Perlahan suaranya mulai terisak, ia menangis.
Air mataku berhamburan ke kemeja coklat yang kukenakan, serasa hujan melanda gurun.
Aku.. Tidak tega, aku tidak sanggup membiarkannya menangis.
Dengan cepat kedua tangan ini memeluknya dari belakang. Air matanya semakin deras, aku bsa merasakan tetesan - tetesannya. Hangat.
"Aku sungguh mencintaimu, aku tidak akan pernah menyesal mencintaimu. Kaulah yang membuatku berubah, kaulah yang membuat hari - hariku begitu berharga.. " air mataku, bibirku bergetar, aku tidak sanggup menahannya lagi...
Aku....
-----
Genggaman tangannya masih seperti dulu, wajah tampannya tidak mungkin berubah bukan?
Pucat. Kenapa dulu wajahmu begitu terik sekarang hanya berbaring kaku di dalam sangkar kayu itu? Kenapa kamu tidak mengatakan apa - apa padaku tentang benda yang menggerogoti hidupmu perlahan - lahan? KENAPA!?
Aku merindukanmu, aku begitu merindukanmu
Walau air mataku tidak sanggup membawamu kembali, walau aku tidak pernah mencintaimu, walau aku tidak pernah menyayangimu setulus dirimu..
Aku.. Aku mencintaimu. Aku menyayangimu, aku begitu.. Menginginkanmu mendengar apa yang baru kukatakan. Apa yang kurasakan hari itu, apa yang kubenar - benar rasakan selama ini.
Aku membencimu, aku tidak menyukai omelan, keluhan dan kekesalanmu, karena aku mencintaimu.

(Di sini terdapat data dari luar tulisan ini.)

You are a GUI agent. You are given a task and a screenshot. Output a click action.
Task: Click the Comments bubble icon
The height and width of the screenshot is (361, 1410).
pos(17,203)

Aku tidak ingin dirimu merasakan rasa yang kurasakan, aku tidak jujur! Aku munafik!
Tapi aku tau.. Aku menyesal diam. Aku menyesal tidak memikirkannya selama ini! Tidak berfikir bahwa dirimulah yang tulus mencintaiku, lebih dari yang aku tau.
Terlambat? Ya, kali ini akulah yang menangis dalam diam. Kini akulah yang menggantikan rasa sakitmu berdikir di kehidupan tanpa ketulusan yang kubuat.
Aku bahagia. Aku bahagia memilikimu, aku bahagia bahwa ternyata setidaknya ada yang melihatku indah seperti ada kalanya.